## Material provided
——————————
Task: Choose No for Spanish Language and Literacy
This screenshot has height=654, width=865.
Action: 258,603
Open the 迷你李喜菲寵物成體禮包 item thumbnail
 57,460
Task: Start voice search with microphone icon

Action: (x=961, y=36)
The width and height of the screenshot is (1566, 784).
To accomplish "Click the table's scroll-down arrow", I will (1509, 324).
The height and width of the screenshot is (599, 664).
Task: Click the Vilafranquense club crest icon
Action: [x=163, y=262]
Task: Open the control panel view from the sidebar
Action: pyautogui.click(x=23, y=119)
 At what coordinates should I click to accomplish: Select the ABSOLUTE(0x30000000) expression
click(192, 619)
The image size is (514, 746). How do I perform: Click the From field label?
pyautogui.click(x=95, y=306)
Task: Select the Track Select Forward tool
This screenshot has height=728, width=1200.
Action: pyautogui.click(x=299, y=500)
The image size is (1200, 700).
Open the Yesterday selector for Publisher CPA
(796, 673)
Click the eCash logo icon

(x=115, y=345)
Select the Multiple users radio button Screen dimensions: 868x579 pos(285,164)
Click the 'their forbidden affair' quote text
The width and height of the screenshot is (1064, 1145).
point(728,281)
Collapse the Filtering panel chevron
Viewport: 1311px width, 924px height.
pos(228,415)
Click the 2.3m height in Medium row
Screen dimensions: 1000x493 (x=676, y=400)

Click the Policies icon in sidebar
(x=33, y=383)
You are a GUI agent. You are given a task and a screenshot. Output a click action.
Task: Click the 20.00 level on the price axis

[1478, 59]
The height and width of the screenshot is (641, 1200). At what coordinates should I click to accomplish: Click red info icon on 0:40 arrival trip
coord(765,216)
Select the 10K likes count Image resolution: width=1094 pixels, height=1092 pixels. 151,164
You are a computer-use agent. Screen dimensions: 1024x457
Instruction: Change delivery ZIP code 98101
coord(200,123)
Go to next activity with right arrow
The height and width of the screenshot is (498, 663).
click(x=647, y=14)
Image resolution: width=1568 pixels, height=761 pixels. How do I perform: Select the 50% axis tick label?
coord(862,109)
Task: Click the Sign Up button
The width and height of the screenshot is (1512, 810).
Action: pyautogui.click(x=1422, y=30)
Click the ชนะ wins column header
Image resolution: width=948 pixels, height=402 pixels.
——————————
## Activity
In the entries above, find each line with the word "agent" and show it.

## Solution to the exercise
You are a GUI agent. You are given a task and a screenshot. Output a click action.
You are a computer-use agent. Screen dimensions: 1024x457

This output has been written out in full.